Genellikle kârlılık mutlak terimlerle tartışılır, ancak şirketlerin tipik olarak zaman içinde kârlılığa doğru bir ilerleme gösterdiğini akılda tutmak önemlidir. Bu ilerleme ya düzgün olabilir ve altta yatan güçlü bir ekonomik çekirdeğe işaret eder ya da daha düzensiz olabilir ve daha yakından dikkat edilmesi gerektiğini gösterir. Kârlılığa doğru ilerlemenin sağlıklı görünüp görünmediğini analiz etmenin bir yolu, bir dönemden diğerine Artan Kâr Marjını analiz etmektir. Artan Kâr Marjı, gelirlerin Faaliyet Kârına hangi oranda dönüştüğünü değerlendirmenin harika bir yoludur. Artan Kâr Marjı açısından %40 ve üzeri değerler sınıfının en iyisidir ve %20 ve üzeri değerler sağlıklı görünmeye başlar. Artan Kâr Marjınız %10 veya altında seyrediyorsa maliyet yapınıza yakından bakmak gerekir. Zaman içinde, Artan Kâr Marjı teorik olarak Brüt Kâr Marjından diğer değişken maliyetlerin (örneğin müşteri edinme) düşülmesiyle elde edilen değere yaklaşmalıdır.
Teknoloji şirketleri genellikle İşletme Giderlerini üç kategoride toplar: Satış ve Pazarlama (S&M), Araştırma ve Geliştirme (AR-GE) ve Genel ve İdari (G&A). Eğer tutma gücü yüksek bir ürününüz varsa, S&M gelecekteki büyüme için bir yatırım ve sabit bir gider yerine değişken bir gider olarak düşünülebilir. Ar-Ge ve G&A genellikle doğası gereği daha sabit olarak kabul edilir ve mevcut gelir tabanınızı ve müşteri ilişkilerinizi sürdürmekle ilgilidir.
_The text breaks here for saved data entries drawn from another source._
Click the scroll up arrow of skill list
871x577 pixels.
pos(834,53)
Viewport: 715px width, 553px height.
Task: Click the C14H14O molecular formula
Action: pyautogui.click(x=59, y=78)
S&M'nin gelecekteki büyüme için bugünden yapılan bir yatırım olduğu göz önüne alındığında, maliyet yapısını analiz etmek için yararlı bir ölçüt, Faaliyet Kârı Marjını alıp Satış ve Pazarlama Giderlerini ekleyen S&M Öncesi Kârdır. Bu size Satış ve Pazarlamaya yatırım yapma kararı almadan önce ne kadar marjınız olduğunu gösterir. Yaklaşık %20 veya daha yüksek bir S&M Öncesi Kâr Marjı oldukça sağlıklı kabul edilebilir çünkü bu, şirketinizin S&M'ye yatırım yapmak için yeterli bütçeye sahip olduğu anlamına gelir. 40 veya üzeri ise sınıfının en iyisi olarak kabul edilir. Artış Marjı analizine benzer şekilde, mutlak rakamdan daha önemli olan, sağlıklı bir ilerleme sağlamak için zaman içindeki gidişata bakmaktır. Maliyet yapısını değerlendirirken muazzam bir nüans olduğunu ve her zaman kriterleri aşan istisnalar bulunduğunu unutmayın. Ayrıca, izlenmesi gereken tek kârlılık odaklı ölçütler bunlar değildir. Magic Number, LTV to CAC ve Rule of 40 gibi metriklerin de faydalı finansal göstergeler olduğunu gördük. Güçlü makroekonomik dönemlerde bu ölçütler gözden kaçabilir ve önemsenmeyebilir, ancak sermaye verimliliği neredeyse tüm şirketler için kritik bir stratejik öncelik haline geldiği için artık önemlidirler.